Une sensibilisation qu’il convient d’étendre aux communes marocaines qui “participent à l’élaboration des documents d’urbanisme”. 

Al Hoceima: une commune sur 36 dispose d’un architecte professionnel

“Elles sont en charge de la délivrance des autorisations de lotir, de morceler et de construire. Elles doivent donc participer activement aux contrôles des chantiers pendant leurs phases d’exécution et d’achèvement. Elles doivent aussi contribuer à une surveillance des ouvrages existants”.

Pourtant, comme le relève l’étude publiée par la Banque Mondiale, “sur les 36 communes que compte la région d’Al Hoceima qui est particulièrement vulnérable aux chocs sismiques et aux inondations, une seule commune dispose d’un architecte professionnel dans son service d’urbanisme. Les autres communes ne disposent que d’agents techniciens alors que plus de 1 100 dossiers d’autorisation de construire ont été instruits à l’échelle de la région en 2019”.

Autres facteurs de vulnérabilité: le changement climatique, la présence d’un habitat sous-équipé et insalubre, ainsi que la persistance de poches de pauvreté. 

Prévention des risques: efforts louables mais limités

Pour y remédier, l’étude propose de passer par la case législative, à travers l’amélioration des textes existants liés aux constructions et à l’environnement bâti, notamment à la gestion des déchets toxiques du bâtiment, aux établissements classés dangereux, insalubres ou incommodes, la réglementation incendie, les contrôles et inspections des règles d’urbanisme et de construction et la réglementation sur la santé et la sécurité des chantiers. 

Là encore, l’étude note les efforts fournis par le Maroc mais souligne qu’ils restent insuffisants. 

En effet, si le pays a “pris des mesures structurelles de prévention des risques, en particulier pour lutter contre les inondations et les sécheresses, en développant de grands projets hydrauliques”, elles montrent cependant des limites. 

“La persistance d’un habitat non réglementaire et vétuste, la littoralisation accentuée de l’urbanisation, le changement climatique, la fragilisation du patrimoine bâti ancien, constituent autant de facteurs de vulnérabilité. C’est pourquoi il faut, sans tarder, renforcer le cadre régulateur de la construction, en s’appuyant sur les efforts engagés depuis plusieurs décennies par le gouvernement marocain”, suggère l’étude.

Réglementation: renforcer avec homogénéité 

L’étude met en avant “le développement positif” que constitue l’accélération de la production des textes de lois et de règlements de construction au Maroc depuis le début des années 2000. Cela dit, elle déplore que cet effort ne soit pas accompagné “d’une mise en cohérence des textes”. 

A titre d’exemple, l’étude mentionne le dispositif réglementaire portant sur la gestion des établissements classés dangereux, insalubres ou incommodes qui repose sur un dahir promulgué en 1914.

“L’ancienneté du texte explique le caractère largement insuffisant des sanctions contre les contrevenants”. 

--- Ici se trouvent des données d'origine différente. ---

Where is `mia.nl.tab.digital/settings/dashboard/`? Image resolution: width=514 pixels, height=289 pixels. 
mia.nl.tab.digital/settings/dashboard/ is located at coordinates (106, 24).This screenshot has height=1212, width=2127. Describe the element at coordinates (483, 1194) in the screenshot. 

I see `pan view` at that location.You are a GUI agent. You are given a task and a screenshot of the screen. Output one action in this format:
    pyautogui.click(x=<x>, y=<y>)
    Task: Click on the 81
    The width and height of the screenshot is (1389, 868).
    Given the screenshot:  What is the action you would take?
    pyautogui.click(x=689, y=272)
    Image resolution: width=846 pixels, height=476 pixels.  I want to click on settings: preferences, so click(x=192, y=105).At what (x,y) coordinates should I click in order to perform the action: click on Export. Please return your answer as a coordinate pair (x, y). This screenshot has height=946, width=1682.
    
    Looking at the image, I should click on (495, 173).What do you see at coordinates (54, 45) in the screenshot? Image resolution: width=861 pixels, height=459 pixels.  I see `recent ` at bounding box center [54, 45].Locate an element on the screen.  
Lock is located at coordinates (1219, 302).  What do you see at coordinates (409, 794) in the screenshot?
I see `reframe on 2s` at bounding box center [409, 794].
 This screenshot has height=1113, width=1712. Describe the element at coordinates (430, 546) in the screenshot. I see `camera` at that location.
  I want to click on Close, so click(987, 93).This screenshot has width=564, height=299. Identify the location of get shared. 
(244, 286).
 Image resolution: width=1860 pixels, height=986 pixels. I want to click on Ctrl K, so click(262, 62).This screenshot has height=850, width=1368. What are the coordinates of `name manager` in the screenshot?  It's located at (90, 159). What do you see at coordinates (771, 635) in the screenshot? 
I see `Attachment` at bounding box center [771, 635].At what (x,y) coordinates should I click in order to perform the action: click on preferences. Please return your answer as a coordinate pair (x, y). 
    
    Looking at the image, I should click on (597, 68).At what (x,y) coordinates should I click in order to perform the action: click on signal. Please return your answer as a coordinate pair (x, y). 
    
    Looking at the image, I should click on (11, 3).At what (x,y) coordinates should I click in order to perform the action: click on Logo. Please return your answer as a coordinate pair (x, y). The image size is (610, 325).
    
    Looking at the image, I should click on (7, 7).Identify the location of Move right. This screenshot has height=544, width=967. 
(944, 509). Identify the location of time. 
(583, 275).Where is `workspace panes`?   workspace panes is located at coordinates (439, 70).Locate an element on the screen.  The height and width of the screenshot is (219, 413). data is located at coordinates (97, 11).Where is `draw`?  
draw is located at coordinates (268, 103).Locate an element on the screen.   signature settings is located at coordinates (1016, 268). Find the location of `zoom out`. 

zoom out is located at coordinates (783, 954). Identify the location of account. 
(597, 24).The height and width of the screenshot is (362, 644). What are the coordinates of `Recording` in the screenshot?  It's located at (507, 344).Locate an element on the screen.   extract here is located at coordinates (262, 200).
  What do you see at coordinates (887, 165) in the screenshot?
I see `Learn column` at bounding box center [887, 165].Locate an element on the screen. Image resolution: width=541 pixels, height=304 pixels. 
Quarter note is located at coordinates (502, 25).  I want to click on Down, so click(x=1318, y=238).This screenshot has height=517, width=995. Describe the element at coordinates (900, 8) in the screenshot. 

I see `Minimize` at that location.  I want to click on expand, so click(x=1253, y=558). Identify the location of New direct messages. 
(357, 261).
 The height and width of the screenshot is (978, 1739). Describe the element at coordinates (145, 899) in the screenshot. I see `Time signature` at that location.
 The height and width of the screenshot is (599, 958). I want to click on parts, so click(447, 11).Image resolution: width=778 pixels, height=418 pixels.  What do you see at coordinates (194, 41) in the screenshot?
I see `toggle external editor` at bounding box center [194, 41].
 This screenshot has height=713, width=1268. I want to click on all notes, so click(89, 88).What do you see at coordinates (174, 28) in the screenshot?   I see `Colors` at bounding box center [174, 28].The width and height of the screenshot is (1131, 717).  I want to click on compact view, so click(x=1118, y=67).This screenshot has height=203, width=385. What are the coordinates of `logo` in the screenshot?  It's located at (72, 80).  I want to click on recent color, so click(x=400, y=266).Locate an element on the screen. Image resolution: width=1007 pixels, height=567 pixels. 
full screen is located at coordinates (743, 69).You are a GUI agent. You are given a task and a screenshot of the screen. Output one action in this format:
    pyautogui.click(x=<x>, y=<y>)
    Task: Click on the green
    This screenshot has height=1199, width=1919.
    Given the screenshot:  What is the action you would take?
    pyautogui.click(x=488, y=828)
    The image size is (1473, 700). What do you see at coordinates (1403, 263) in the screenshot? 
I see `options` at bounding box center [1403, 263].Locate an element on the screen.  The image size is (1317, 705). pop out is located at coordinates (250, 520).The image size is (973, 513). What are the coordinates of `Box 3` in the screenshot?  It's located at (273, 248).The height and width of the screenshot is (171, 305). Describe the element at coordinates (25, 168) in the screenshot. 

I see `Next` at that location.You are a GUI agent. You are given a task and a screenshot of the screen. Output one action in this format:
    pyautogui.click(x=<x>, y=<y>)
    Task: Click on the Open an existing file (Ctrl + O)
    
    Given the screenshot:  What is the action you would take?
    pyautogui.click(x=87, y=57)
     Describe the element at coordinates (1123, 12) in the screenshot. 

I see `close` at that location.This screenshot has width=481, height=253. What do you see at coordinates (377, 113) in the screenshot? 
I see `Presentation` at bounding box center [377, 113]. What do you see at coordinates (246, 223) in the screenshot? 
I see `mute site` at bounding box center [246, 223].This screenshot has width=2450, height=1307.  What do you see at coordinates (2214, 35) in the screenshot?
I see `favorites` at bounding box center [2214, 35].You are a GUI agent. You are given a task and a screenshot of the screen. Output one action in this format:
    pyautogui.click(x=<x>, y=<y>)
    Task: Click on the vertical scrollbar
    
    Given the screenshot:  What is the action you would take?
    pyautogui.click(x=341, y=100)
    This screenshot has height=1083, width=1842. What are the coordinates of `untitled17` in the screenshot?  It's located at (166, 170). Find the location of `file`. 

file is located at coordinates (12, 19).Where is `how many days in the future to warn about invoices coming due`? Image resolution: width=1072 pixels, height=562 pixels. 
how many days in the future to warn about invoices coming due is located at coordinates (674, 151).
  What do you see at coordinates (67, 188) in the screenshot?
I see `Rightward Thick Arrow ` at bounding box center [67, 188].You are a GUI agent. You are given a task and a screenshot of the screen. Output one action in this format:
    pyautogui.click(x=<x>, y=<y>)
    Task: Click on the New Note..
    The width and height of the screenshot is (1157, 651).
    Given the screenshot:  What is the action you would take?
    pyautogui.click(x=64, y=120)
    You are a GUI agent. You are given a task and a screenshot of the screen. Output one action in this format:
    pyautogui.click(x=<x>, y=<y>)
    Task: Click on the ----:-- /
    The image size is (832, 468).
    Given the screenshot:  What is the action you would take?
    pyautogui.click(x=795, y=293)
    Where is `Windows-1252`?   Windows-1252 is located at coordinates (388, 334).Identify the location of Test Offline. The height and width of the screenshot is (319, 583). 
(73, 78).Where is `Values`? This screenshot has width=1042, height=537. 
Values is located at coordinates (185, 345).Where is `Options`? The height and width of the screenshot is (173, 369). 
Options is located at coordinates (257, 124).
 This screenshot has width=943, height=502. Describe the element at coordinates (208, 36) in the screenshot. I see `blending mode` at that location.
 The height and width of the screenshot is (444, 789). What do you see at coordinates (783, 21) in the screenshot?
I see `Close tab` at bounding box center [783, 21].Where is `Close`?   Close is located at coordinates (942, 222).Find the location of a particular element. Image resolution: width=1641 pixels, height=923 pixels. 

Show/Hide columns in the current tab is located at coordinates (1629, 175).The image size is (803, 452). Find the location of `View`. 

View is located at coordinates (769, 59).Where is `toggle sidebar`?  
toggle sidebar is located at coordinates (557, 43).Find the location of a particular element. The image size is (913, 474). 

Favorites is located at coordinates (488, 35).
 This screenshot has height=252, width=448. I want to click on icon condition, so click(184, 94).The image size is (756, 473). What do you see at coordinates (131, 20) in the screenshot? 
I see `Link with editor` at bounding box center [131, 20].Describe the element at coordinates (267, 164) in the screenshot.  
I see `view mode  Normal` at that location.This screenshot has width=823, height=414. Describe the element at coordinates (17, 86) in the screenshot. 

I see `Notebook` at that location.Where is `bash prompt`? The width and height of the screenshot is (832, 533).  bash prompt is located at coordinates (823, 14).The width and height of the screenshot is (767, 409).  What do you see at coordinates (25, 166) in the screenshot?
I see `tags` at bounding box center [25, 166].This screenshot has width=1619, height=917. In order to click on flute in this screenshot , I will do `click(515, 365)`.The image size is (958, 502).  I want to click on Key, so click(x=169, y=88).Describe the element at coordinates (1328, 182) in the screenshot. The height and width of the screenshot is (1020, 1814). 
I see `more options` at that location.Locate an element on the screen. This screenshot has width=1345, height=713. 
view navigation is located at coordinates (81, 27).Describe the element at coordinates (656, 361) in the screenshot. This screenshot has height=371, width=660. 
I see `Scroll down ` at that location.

Autre obstacle d’ordre juridique: le régime de qualification et de classification des opérateurs du bâtiment. 

Selon cette étude, “le régime actuel comprend 25 secteurs et 147 qualifications. La multiplication de ces régimes depuis 1994 a conduit à une moindre efficacité du système d’ensemble. Chaque régime applique souvent des règles différentes pour des types de prestations parfois identiques ou similaires (…) Contrairement aux pratiques en vigueur au sein de l’Union européenne, ces régimes ne sont pas assortis de mécanismes de contrôle permettant de vérifier la conformité des qualifications au cours du cycle de vie des opérateurs”. 

Toujours dans le cadre des entraves juridiques à lever, l’étude suggère de combler un vide juridique lié à la définition du rôle et des responsabilités de filières clefs du BTP. 

“Ce vide représente un réel défi pour l’organisation du secteur et constitue un facteur de risque. Il s’applique en particulier aux ingénieurs marocains, ou encore aux métiers de l’ordonnancement, du pilotage et de la coordination, les métreurs vérificateurs et les coordinateurs de sécurité et de protection de la santé. Cette lacune entraîne une confusion sur les obligations et les responsabilités des différents intervenants du BTP”.